Endings and Beginnings
I wrote a bootloader (see the first post for, why). Let’s see what has happenend and what is yet to come.
UEFI-compatible firmwares thankfully provide abstractions that
make writing bootloaders very straight-forward and high-level
in comparison to the legacy BIOS API.
uefi-rs maps them nicely to Rust data structures and methods.
The Rust support for this environment is rather good,
although some not-so-frequently-used features are not (yet)
supported (see a previous post for more details).
But that’s not all, sadly. The machine state specified by Multiboot requires a bit of x86-specifics and assembly code, mainly on x86_64 systems.
towboot shows that it’s possible to load and boot operating systems on present-day hardware by using Rust, thus gaining support for type- and memory-safety1 and dependency management in comparison to just using C2.
I successfully tested towboot by booting a simple test kernel (as described in the previous post), hhuOS and GNU HURD. It was able to load the kernels and modules. It did pass the correct command lines, the correct memory map and the correct video information. The CPU was in the correct state when jumping into the kernel.

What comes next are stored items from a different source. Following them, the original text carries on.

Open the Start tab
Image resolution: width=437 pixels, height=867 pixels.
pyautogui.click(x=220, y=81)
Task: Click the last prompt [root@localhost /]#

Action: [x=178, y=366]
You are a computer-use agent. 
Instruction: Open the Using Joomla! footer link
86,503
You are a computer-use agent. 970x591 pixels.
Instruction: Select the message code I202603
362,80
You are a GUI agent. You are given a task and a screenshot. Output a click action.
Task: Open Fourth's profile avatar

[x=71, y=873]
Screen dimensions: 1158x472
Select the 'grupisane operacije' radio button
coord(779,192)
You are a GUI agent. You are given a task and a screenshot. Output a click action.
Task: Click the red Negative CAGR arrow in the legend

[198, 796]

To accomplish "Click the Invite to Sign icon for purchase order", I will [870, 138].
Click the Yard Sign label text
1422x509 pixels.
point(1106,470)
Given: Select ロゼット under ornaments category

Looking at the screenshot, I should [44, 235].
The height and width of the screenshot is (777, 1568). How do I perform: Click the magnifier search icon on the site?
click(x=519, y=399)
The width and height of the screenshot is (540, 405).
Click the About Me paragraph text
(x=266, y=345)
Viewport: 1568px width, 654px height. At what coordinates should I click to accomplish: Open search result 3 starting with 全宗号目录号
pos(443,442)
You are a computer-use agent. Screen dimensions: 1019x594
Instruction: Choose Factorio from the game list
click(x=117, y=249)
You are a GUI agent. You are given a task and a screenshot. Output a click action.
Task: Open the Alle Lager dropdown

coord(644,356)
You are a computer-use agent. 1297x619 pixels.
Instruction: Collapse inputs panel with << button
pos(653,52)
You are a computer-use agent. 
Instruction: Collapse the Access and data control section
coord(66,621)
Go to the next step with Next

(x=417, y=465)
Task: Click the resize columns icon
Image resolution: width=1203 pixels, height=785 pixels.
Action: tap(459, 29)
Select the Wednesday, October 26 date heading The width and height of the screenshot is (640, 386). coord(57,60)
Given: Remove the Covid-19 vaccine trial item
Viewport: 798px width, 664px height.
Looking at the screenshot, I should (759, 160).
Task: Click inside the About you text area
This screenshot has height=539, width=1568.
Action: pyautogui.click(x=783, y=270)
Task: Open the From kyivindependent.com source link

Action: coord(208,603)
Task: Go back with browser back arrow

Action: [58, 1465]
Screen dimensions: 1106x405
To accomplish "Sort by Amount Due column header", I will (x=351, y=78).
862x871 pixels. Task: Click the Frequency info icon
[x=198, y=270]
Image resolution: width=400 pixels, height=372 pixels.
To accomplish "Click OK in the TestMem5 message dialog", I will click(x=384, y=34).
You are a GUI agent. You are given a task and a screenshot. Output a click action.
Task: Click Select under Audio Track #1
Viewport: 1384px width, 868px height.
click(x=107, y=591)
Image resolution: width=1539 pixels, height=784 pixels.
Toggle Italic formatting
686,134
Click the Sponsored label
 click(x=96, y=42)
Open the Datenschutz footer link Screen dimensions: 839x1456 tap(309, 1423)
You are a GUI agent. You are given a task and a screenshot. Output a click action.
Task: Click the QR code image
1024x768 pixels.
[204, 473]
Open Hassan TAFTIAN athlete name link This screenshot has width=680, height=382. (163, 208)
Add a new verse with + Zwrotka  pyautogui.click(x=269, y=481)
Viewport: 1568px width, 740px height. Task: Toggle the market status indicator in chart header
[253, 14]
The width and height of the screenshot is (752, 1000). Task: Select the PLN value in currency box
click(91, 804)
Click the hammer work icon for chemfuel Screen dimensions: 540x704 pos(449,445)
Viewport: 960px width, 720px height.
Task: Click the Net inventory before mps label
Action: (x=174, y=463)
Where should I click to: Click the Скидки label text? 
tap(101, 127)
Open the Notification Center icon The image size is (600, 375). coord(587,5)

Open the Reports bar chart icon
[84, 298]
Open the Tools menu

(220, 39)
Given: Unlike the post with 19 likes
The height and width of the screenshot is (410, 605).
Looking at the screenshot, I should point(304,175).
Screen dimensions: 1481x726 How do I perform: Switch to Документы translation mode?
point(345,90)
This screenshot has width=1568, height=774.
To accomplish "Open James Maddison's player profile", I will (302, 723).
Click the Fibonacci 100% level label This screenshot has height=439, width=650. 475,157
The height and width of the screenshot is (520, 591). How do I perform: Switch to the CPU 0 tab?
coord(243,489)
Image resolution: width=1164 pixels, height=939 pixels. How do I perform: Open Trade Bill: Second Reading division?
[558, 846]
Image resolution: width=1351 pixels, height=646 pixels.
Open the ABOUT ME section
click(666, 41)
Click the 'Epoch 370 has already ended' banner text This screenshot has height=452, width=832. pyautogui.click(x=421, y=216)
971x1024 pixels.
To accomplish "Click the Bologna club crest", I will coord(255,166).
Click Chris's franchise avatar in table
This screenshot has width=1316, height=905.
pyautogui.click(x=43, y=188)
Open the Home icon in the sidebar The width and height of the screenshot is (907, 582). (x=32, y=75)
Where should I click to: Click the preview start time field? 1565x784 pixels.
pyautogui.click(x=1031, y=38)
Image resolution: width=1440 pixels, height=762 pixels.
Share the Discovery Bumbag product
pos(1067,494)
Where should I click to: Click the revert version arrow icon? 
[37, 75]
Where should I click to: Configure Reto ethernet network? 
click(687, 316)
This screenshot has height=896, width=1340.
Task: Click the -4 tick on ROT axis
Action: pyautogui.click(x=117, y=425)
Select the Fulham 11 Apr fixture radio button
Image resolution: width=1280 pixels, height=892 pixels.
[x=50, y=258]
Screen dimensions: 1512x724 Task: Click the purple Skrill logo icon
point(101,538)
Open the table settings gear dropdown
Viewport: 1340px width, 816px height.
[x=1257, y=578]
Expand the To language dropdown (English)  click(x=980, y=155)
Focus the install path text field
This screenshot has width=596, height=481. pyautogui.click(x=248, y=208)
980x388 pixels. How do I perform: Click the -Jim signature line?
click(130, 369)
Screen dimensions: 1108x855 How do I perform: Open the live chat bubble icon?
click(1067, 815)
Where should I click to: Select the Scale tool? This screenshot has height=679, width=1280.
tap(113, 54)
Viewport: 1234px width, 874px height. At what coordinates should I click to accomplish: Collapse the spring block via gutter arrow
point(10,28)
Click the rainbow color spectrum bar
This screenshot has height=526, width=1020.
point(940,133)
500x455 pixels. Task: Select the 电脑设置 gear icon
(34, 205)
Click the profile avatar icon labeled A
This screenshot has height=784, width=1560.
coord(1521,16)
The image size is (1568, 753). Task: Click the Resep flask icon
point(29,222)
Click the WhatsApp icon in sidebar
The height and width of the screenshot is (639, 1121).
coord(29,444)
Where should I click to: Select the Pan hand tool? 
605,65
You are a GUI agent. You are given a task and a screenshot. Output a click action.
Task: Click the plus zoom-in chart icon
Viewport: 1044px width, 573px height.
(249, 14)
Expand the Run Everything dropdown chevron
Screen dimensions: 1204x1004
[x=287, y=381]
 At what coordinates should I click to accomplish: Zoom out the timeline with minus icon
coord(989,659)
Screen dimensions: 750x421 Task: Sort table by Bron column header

I also tried booting FlingOS, but that failed — at least in parts because the memory layout described in the kernel’s ELF headers was incompatible with the one provided by OVMF at boot (and the workaround I described in a previous post that worked for GNU HURD did not work in this case).
towboot is pretty simple and there are many things that could be added or improved:
towboot currently only supports kernels that follow the Multiboot specification in version 1 and only provides this version of information to kernels.
Support for version 2 would be possible, useful and relatively easily doable, although we’d need a library that supports it3.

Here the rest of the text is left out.